# [YOUR GOAL]
From the text below about the Delaunay Tesselation Field Estimator, list every structure whose geometry the method is said to capture in cosmological datasets.

━━━━━ TEXT SECTION ━━━━━

Delaunay Tesselation Field Estimator

Delaunay Tesselation Field Estimator (DTFE) is a mathematical tool for the reconstruction of the density and velocity field of a discrete point set developed by Willem Schaap and Rien van de Weijgaert (Schaap and Weijgaert 2004, Willem Schaap 2007). The DTFE method dynamically adapts to the variation of the density and geometry of the point set. The method is used in cosmological datasets (see for example the astronomy picture of the day, 7 November 2007) as it can simultaneously capture the geometry of the voids, walls, filaments and clusters and preserve the total mass of the pointset. The total mass is not preserved in the closely related natural neighbor interpolation based on the Voronoi tessellation.

Derivation

Consider the pointset \(\mathcal{P}\) consisting of \(N\) labaled points \(\boldsymbol{p}_i \in \mathbb{R}^d\), the velocity set \(\mathcal{V}\) consisting of the \(N\) velocities \(\boldsymbol{v}_i \in \mathbb{R}^d\), and the mass set \(\mathcal{M}\) consisting of the masses \(m_i \in \mathbb{R}\) corresponding to the points in \(\mathcal{P}\), with \(i=1,\dots,N\). Using the points, we reconstruct the density field \(\rho:\mathbb{R}^d \to \mathbb{R}\). Using both the points and the velocities, we construct the velocity field \(\boldsymbol{v}:\mathbb{R}^d\to \mathbb{R}\).

Density reconstruction

Given the pointset \(\mathcal{P}\), consider the Delaunay tesselation \(\mathcal{D}\) consisting of \(N_T\) labelled simplices \(D_i\), with \(i=1,\dots, N_T\). In two dimensions, a simplex is a triangle spanning three points in \(\mathcal{P}\). In three dimensions, a simplex is a tetrahedron spanning four points in \(\mathcal{P}\).

━━━━━ DATA ━━━━━

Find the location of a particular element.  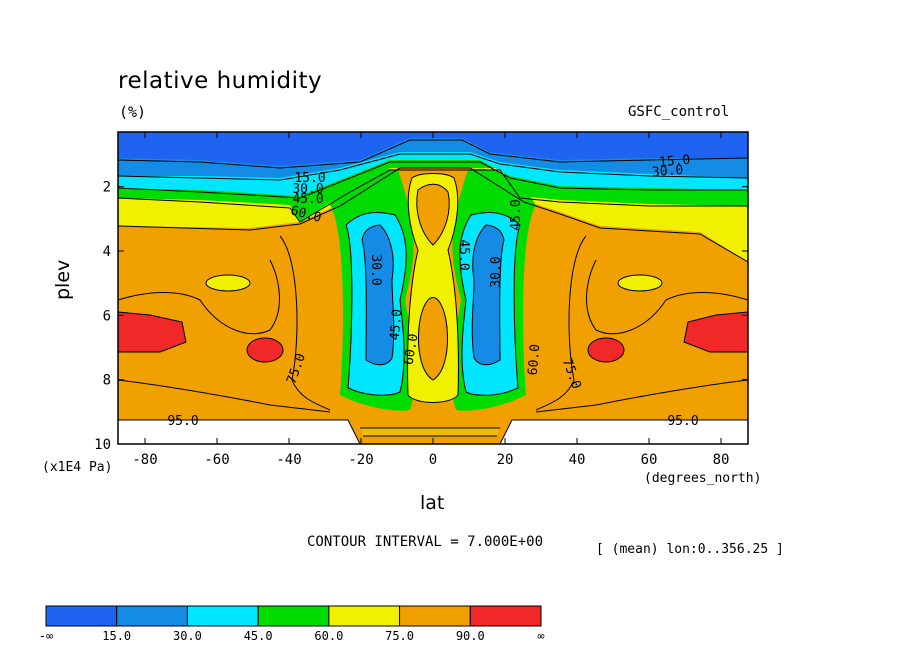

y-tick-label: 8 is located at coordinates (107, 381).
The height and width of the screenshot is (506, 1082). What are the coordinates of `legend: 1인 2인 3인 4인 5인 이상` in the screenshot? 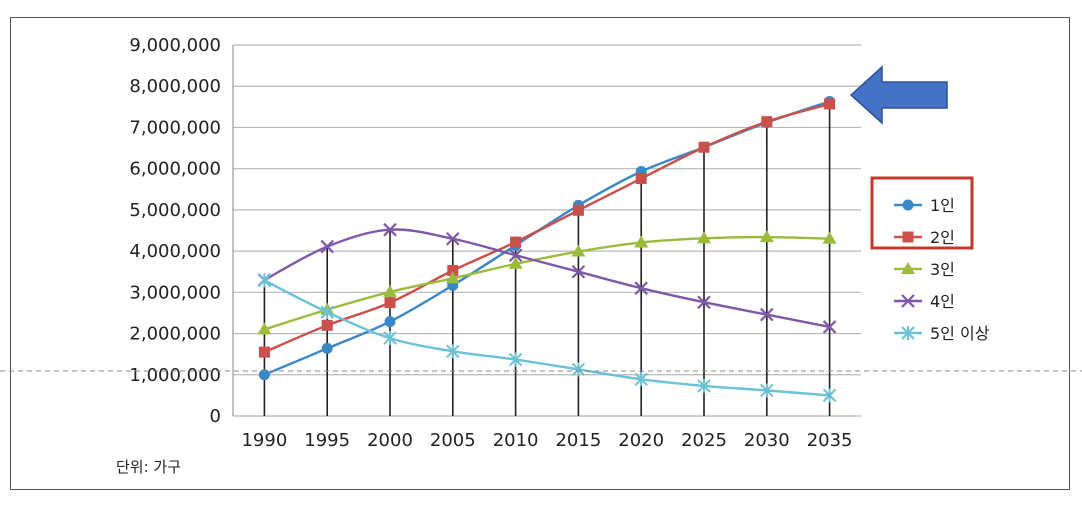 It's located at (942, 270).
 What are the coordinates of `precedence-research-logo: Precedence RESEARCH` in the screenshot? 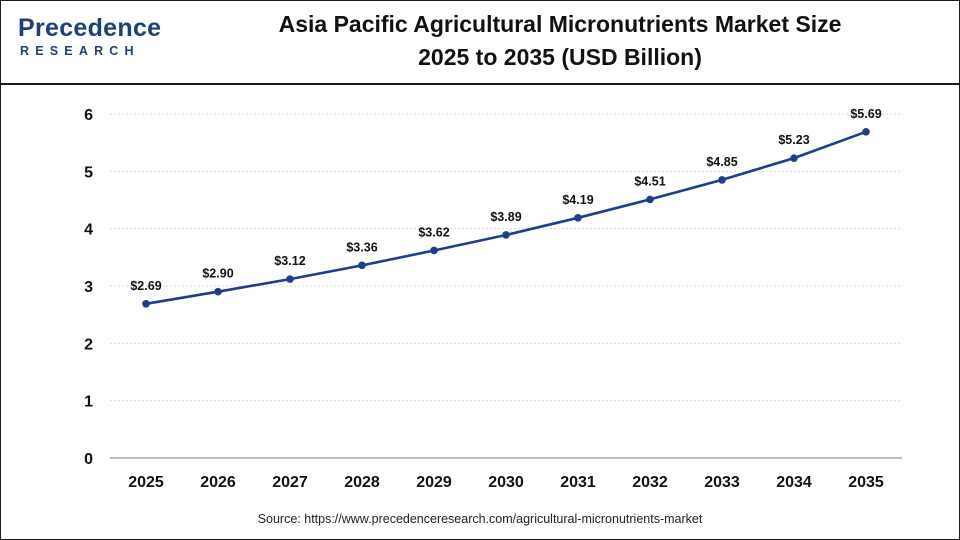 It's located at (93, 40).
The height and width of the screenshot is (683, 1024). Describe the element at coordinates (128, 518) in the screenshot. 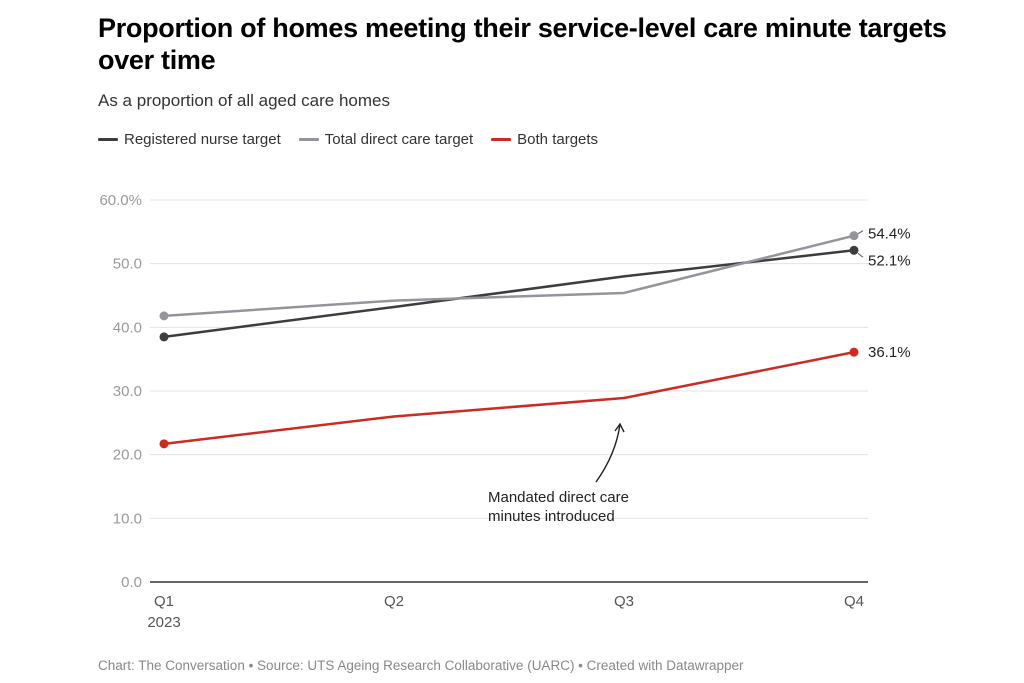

━━━━━

# [THE ANSWER]
Voids, walls, filaments, and clusters.